- [EXTRACTED ENTRIES]:
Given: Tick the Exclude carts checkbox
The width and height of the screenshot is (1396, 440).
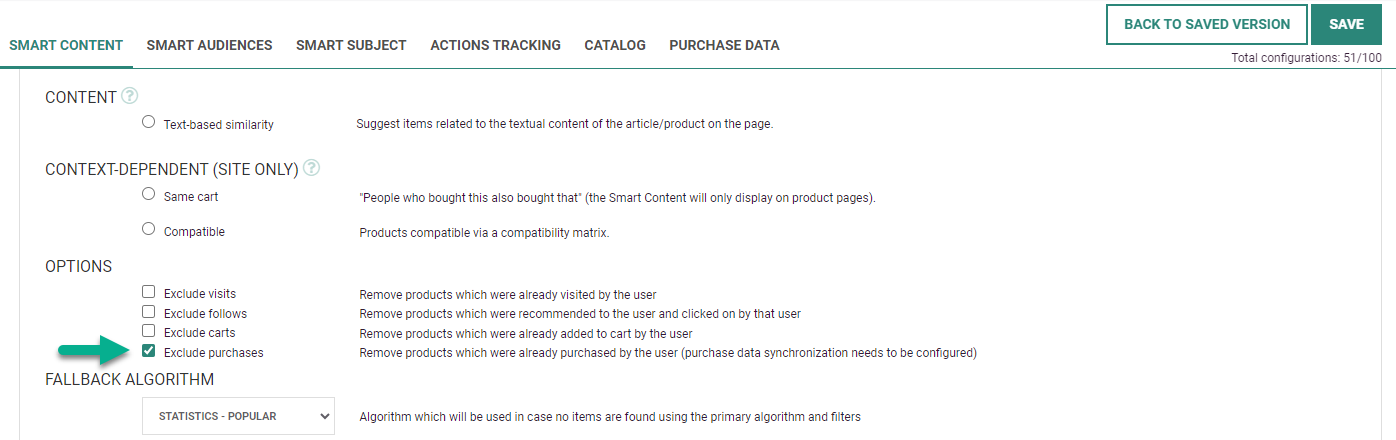Looking at the screenshot, I should pyautogui.click(x=149, y=331).
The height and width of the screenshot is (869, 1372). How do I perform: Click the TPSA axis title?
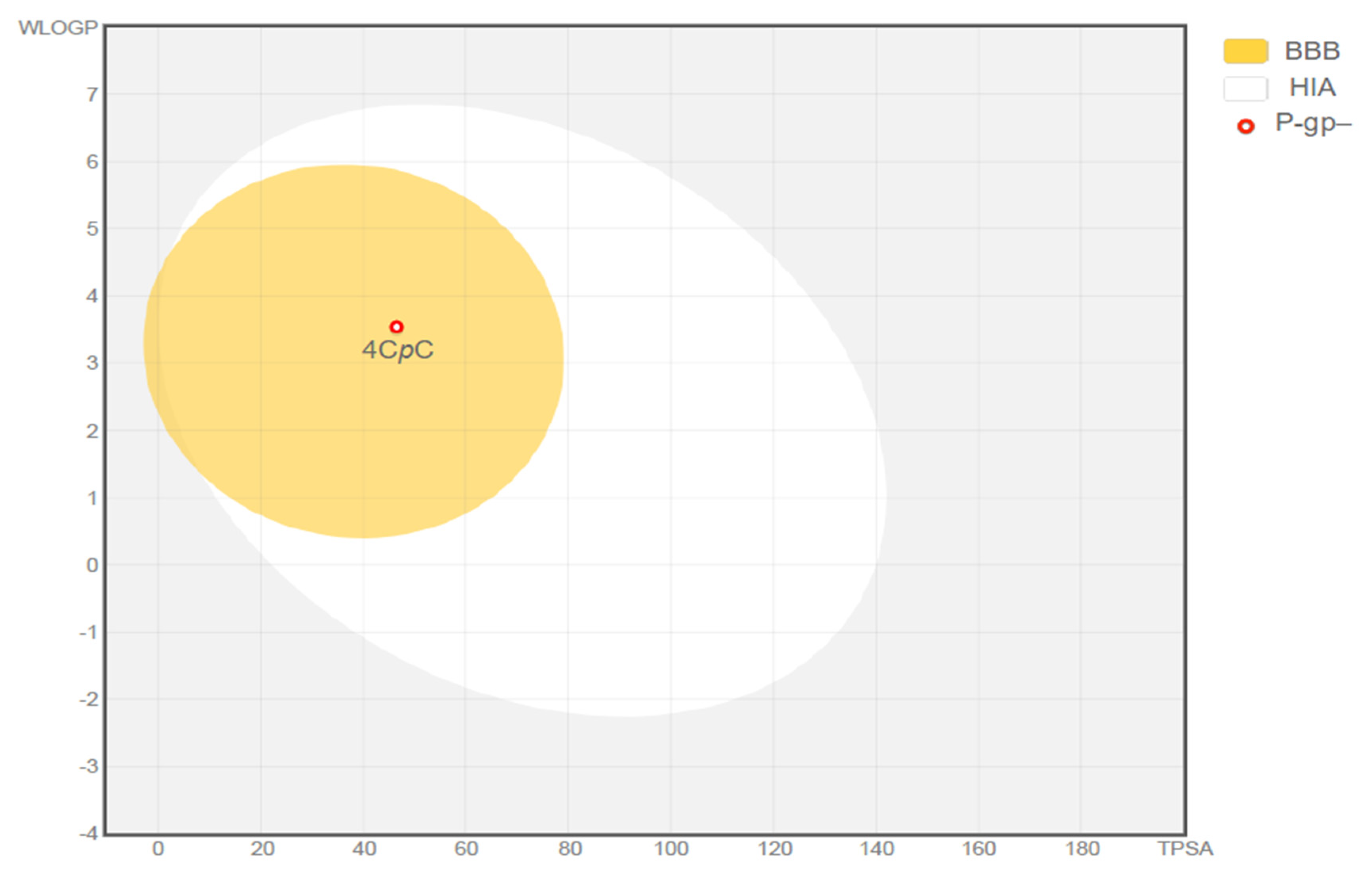1185,848
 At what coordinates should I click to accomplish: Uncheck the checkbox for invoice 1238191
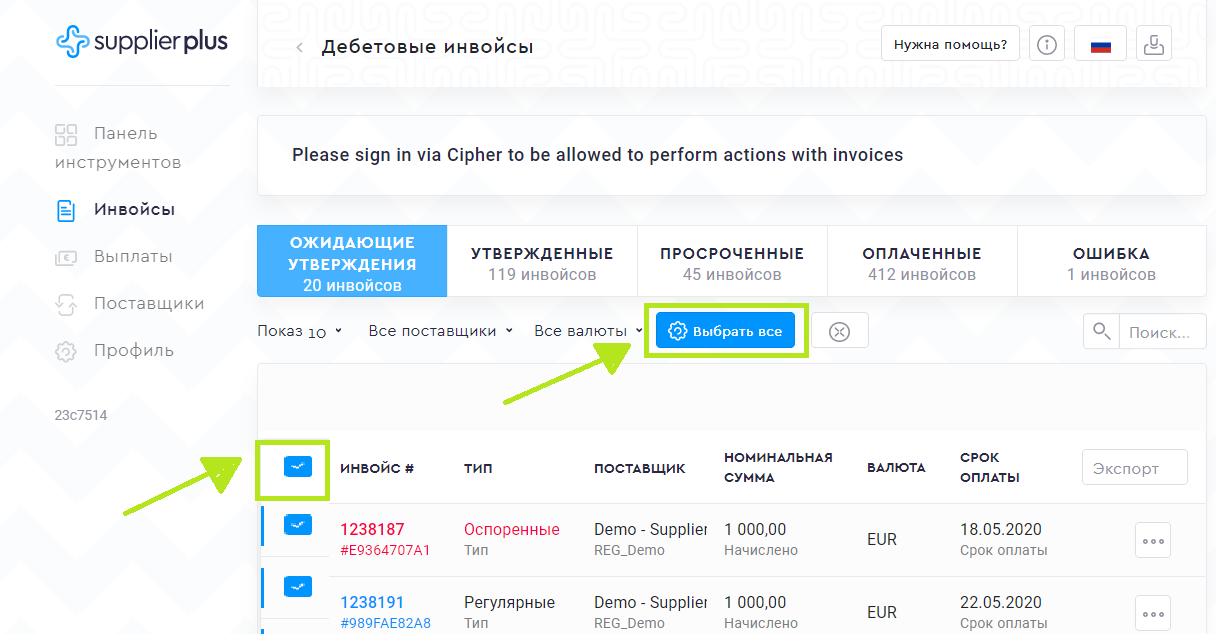[x=298, y=587]
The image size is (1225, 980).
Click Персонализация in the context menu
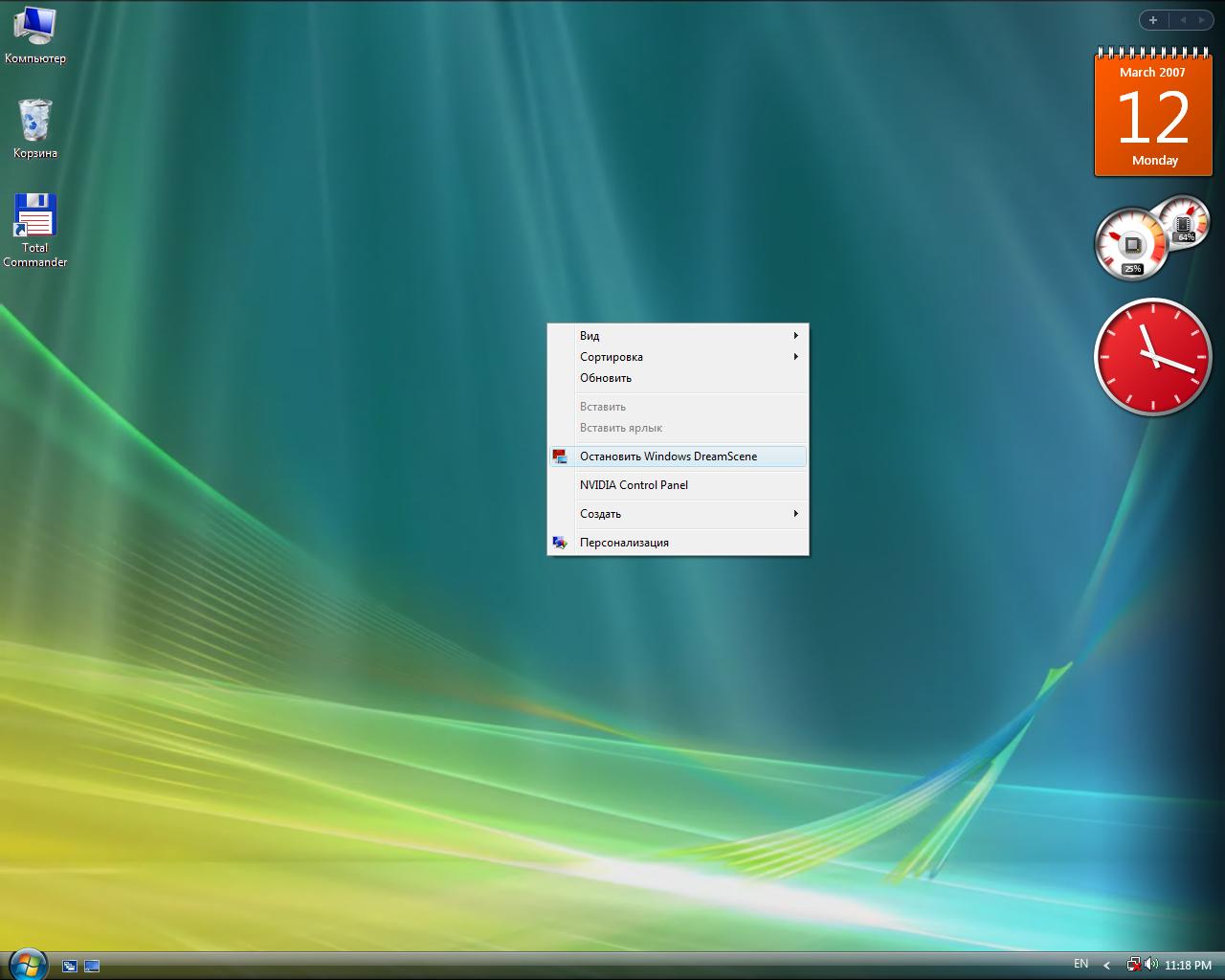coord(624,543)
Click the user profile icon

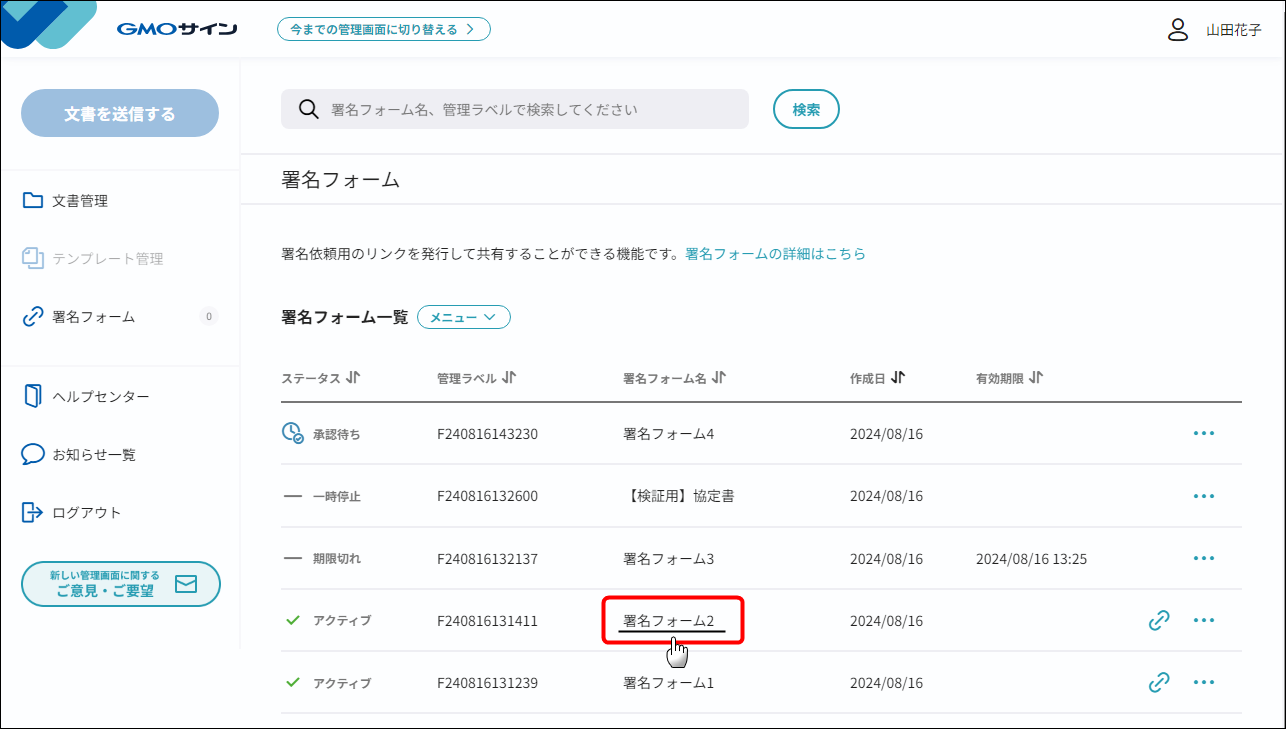click(x=1178, y=29)
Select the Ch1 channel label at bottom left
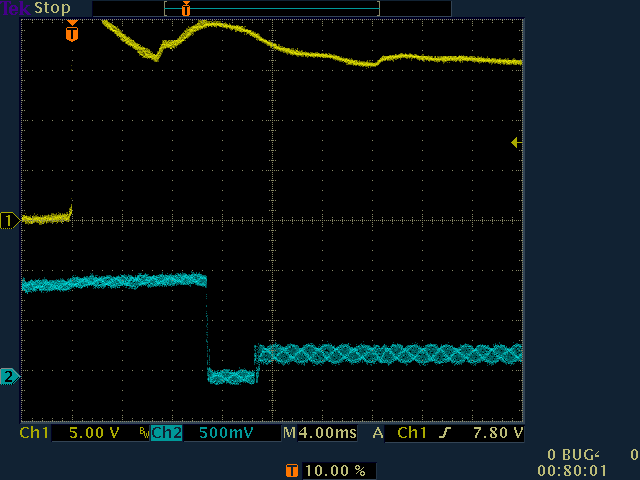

- [SET PROBLEM]: Copy the entries word for word, from the line with "The height and" through the end of the entries, both included. Leave the pictures out of your answer.

- [WRITTEN RESPONSE]:
The height and width of the screenshot is (869, 1372). How do I perform: Click the TPSA axis title?
1185,848
 At what coordinates should I click to accomplish: Uncheck the checkbox for invoice 1238191
[x=298, y=587]
The image size is (1225, 980).
Click Персонализация in the context menu
coord(624,543)
Click the user profile icon

click(x=1178, y=29)
Select the Ch1 channel label at bottom left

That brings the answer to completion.